Al mashriq - The Levant

ACS During World War I

by H. Huntington Bliss '21

To introduce myself, I am the son of Howard S. Bliss, the president of the A.U.B. from 1902 to his death in 1920. I was born on the campus in Marquand House.

There were only about 30 of us in the school. Our class was the largest, nine pupils. The Principal was Miss Thornton, an English woman, who lived in our house. There were two American teachers, Miss Wilson and Miss Gates, both of whom later married A.U.B. professors.

The school building was formerly a native house with a large entrance court surrounded on three sides by school rooms. We had a playground with lots of trees. There was no boarding department. The children of missionaries living in Sidon, Tripoli, or Zahleh stayed with friends in Beirut and went home for vacations.

So many wonderful things happened to us in those early days that it is hard to pick out any that stand out as being worth recording. I think the most exciting happening was the entrance in 1917 to Beirut of the British forces as they made their way up the coast after the battles in Palestine against the forces of Djemal Pasha, the Turkish commander. The main allied forces came up inland through Damascus and Aleppo, but there was a force that came up the coast through Tyre and Sidon. This force was made up mostly of Indian troops: Sikhs, tall, handsome men always wearing turbans except in battle; and Gukhars, short, wiry men whose curved swords were their special weapons. These troops were camped in the pine woods south of Beirut.

I still can't remember what we, Freddy Erdman and I -- 14-year- olds -- thought we were going to do, but we hopped a trolley (called a tram) and took it to the end of the line. Then we walked to the forest where the troops were camped. Hundreds of Lebanese were also out there watching the troops; so we were by no means alone. The troops were at leisure. Some were kicking a soccer ball around. One, completely naked, was getting wrestling lessons from an old man, and others were cleaning rifles or just resting.

We got talking to two English lieutenants, and almost without thinking, we invited them to have dinner with us at home. I have often wondered why they trusted us, but they accepted our invitation. I think they were tired of their daily menu of bully beef and biscuits, and were excited by thoughts of a decent meal in the homes of Americans. When we got on the crowded tram on the way home, the other passengers were shouting greetings, singing songs, and clapping their hands. They were so glad to have seen the last of the Turks and the occupation by the British.

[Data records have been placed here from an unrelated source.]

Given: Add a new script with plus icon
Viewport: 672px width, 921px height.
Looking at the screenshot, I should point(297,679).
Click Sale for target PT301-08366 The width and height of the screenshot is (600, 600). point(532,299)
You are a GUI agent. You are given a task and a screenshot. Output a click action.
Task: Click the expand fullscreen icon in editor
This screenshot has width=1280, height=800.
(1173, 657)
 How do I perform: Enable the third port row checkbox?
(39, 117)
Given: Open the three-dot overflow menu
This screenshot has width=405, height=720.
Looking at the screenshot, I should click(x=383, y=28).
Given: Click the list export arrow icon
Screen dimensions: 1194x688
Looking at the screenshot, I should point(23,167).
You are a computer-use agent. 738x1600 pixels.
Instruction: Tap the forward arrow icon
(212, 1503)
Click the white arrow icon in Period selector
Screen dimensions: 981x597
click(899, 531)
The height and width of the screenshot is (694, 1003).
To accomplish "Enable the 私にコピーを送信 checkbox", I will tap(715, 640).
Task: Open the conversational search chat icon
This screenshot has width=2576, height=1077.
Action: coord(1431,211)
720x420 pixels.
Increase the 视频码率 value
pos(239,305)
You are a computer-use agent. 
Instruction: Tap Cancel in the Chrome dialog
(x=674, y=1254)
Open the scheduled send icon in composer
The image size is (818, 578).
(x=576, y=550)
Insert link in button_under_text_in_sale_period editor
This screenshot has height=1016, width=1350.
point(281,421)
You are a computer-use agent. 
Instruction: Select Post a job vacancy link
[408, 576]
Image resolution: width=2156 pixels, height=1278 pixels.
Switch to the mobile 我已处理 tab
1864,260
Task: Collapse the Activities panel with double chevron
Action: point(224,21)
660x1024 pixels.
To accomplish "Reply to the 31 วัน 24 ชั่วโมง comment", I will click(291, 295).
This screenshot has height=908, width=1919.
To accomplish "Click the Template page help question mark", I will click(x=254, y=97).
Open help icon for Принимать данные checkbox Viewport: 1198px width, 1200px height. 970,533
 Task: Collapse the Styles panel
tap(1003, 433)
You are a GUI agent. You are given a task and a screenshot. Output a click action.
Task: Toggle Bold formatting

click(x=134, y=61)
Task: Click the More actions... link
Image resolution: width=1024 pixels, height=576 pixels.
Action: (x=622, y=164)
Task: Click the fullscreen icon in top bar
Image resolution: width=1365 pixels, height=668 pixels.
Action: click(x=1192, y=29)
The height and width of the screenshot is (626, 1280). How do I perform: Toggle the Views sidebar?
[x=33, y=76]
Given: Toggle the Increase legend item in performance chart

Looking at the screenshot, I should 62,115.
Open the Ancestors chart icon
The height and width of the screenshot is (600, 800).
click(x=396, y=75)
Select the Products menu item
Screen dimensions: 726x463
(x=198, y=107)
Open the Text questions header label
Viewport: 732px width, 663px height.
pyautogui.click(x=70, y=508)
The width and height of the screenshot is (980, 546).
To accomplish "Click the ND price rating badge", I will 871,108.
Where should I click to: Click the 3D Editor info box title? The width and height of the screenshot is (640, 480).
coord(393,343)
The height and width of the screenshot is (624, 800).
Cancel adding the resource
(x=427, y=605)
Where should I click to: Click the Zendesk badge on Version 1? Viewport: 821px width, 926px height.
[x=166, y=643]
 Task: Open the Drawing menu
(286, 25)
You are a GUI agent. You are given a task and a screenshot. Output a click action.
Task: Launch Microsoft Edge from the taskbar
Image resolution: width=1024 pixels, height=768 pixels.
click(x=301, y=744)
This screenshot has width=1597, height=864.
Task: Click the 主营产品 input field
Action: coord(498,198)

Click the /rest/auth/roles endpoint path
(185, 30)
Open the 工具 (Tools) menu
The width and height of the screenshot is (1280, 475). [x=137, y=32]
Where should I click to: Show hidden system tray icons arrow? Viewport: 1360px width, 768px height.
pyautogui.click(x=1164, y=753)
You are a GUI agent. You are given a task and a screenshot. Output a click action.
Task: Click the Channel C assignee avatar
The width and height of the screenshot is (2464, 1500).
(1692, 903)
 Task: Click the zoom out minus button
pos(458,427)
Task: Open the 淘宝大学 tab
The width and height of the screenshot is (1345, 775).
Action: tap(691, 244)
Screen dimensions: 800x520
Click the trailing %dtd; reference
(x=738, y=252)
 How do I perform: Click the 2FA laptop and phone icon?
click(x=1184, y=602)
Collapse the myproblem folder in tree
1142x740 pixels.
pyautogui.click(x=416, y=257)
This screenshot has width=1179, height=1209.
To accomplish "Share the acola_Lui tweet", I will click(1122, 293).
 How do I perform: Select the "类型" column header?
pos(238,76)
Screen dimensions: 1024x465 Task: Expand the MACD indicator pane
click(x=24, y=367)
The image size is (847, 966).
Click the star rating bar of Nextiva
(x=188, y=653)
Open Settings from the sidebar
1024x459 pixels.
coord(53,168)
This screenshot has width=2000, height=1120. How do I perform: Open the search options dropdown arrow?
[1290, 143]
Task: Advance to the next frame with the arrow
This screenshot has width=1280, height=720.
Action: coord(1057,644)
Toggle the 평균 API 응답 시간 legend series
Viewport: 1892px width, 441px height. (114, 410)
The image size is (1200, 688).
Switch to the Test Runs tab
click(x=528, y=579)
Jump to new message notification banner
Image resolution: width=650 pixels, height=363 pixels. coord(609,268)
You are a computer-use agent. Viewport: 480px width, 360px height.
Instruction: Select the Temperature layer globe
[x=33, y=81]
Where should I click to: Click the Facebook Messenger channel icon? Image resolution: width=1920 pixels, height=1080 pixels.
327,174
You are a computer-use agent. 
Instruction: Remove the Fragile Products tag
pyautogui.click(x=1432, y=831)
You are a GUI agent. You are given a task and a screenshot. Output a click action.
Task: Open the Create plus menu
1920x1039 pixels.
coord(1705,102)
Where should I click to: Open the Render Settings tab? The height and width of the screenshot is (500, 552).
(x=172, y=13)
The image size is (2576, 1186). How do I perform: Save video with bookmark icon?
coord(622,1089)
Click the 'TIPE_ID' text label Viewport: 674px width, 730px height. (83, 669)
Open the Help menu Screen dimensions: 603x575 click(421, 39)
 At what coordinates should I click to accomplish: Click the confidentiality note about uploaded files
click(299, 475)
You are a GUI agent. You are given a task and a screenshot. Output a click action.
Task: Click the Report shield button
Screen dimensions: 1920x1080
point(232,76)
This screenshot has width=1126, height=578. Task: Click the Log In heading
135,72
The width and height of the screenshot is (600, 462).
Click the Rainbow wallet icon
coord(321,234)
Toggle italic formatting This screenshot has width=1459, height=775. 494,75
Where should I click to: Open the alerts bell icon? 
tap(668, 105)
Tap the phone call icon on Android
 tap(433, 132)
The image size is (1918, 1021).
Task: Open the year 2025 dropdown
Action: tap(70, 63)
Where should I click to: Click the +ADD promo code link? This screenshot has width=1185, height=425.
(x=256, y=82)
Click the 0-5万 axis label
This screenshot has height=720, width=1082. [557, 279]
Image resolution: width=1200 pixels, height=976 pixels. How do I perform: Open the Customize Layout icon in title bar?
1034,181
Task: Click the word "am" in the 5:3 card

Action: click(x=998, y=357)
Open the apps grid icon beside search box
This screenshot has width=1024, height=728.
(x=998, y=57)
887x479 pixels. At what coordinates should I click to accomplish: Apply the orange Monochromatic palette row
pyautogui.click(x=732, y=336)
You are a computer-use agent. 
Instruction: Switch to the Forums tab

I took one lieutenant home, and Fred took the other to his home. Our food during these war years was strictly limited in variety but adequate in amount. I think that evening we had fried eggs, a vegetable or two and fruit. To the lieutenant it all tasted wonderful. How he got back to his camp that night, I never knew, but I am sure he enjoyed the meal and a little touch of home life. My father never reprimanded me for what I had done. As I look back on it, what I had done might have caused a political incident: bringing an enemy on to the campus. (As a footnote to this, the British remained in Lebanon for over a year until the fate of the countries of the Near East was decided at the Paris Peace Conference: France was put in charge of Lebanon and Syria; England was the protector of Palestine.)

Another event that affected everybody was the arrival of the plague of locusts that flew in one Sunday afternoon in 1915 and stayed for over a year. Locusts breed in the Arabian desert, but if the winter there is a mild one, not many are killed by the cold, and the winds carry them to the north. I was in Sunday school looking out of the window to the south. I noticed that the bright sky was suddenly covered by a dark, moving cloud. The locusts had arrived. After Sunday school, I hurried home, grabbed my tennis racket, stood at the north end of our tennis court, and batted them as they came along driven by the south wind to their deaths in the Mediterranean below our house.

A few months later when the breeding season for locusts had started, our whole school went out to the sand dunes to dig up the cases of eggs that the locusts had embedded there. The Government obliged all citizens to bring in a certain weight of eggs, hoping the destruction of greenery could be lessened. As it turned out, the locusts won and ate all the green in sight.